(DESCRIPTION OF THE TASK): Output exactly, in the material below, the lines from the one with "How do I perform: Click" through the one with "Click the Canada flag icon". Omit all pictures.

(MATERIAL PROVIDED):

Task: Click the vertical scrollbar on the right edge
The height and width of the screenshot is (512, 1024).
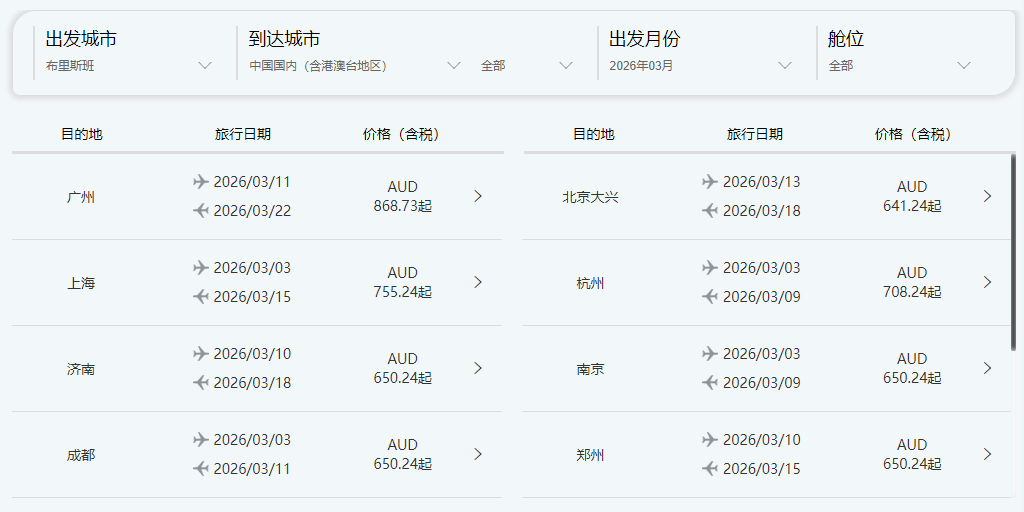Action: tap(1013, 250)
...
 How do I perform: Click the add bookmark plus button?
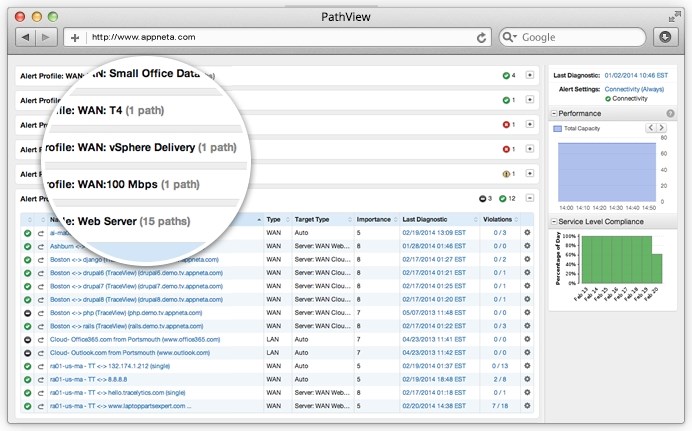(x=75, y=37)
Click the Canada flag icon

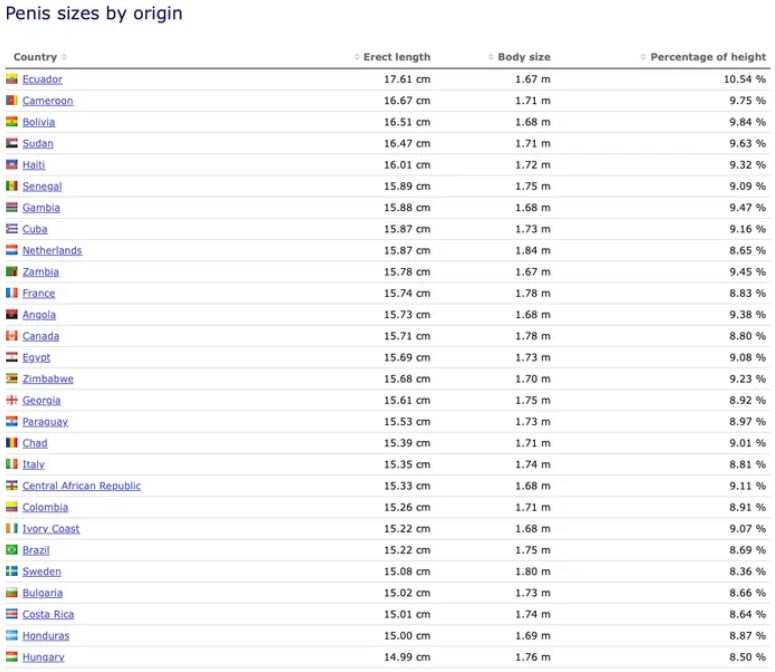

(YOUR SOLUTION):
 How do I perform: Click the add bookmark plus button?
(x=75, y=37)
Click the Canada flag icon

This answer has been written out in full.